Silent epidemic: Superbugs killing India’s newborns

Each time we use antibiotics, we allow the few superbugs—bacteria that are able to survive the antibiotic—to thrive, says an expert
Silent epidemic: Superbugs killing India’s newborns

Thousands of newborns in India are dying because antibiotics no longer work on the diseases they suffer from. According to a recent study that published in the Lancet, these infants are born with bacterial infections that are resistant to antibiotics, and more than 58,000 died in 2013 as a result.

According to a 2014 WHO report, antibiotic resistance is now a major threat to public health and is no longer a prediction for future. It is happening right now in every region of the world and has the potential to affect anyone of any age in any country.

The WHO report observes that resistance is occurring across many different infectious agents but the report focuses on antibiotic resistance in seven different bacteria responsible for common, serious diseases such as bloodstream infections (sepsis), diarrhoea, pneumonia, urinary tract infections and gonorrhoea. Newborns are particularly vulnerable because their immune systems are fragile, leaving little time for doctors to find a drug that works. But everyone is at risk.

According to the Lancet report, doctors in Nepal and India are finding it more difficult to treat common infections in neonates and of the urinary tracts which earlier could be treated with antibiotics.

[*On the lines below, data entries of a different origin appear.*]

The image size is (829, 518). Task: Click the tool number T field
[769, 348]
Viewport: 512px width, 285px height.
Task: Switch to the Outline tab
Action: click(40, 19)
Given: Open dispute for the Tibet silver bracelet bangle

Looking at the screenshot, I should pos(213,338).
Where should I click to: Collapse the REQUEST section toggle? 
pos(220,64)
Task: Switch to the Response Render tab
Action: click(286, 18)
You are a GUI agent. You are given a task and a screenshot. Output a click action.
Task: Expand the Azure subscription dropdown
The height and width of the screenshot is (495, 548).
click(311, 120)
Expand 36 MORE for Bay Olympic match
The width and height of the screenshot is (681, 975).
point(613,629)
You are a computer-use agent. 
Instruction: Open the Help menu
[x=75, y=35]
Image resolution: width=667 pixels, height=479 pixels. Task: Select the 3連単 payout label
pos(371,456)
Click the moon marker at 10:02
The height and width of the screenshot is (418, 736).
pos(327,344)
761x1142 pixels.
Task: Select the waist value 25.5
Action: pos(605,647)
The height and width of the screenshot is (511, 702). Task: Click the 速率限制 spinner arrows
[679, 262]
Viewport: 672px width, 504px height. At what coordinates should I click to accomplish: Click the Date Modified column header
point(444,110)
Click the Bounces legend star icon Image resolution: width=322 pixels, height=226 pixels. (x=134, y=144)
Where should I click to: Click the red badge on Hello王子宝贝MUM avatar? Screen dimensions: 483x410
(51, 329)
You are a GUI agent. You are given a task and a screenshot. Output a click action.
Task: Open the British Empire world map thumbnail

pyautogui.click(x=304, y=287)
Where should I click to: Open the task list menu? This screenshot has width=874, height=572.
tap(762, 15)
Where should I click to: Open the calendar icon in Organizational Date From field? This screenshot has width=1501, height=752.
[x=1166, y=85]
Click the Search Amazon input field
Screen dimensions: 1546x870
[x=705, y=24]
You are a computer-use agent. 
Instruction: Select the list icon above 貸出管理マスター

“Five years ago, we almost never saw these kinds of infections,” says Neelam Kler, chairperson of the department of neonatology at New Delhi’s Sir Ganga Ram Hospital in a report published in New York Times. “Now, close to 100 per cent of the babies referred to us have multidrug resistant infections. It’s scary,” she adds.

“Each time we use antibiotics, we allow the few superbugs—bacteria that are able to survive the antibiotic—to thrive. Over time, the entire population of bacteria is made up only of these superbugs and our antibiotics no longer work,’ says Ramanan Laxminarayan, vice-president, research and policy at the Public Health Foundation of India (PHFI).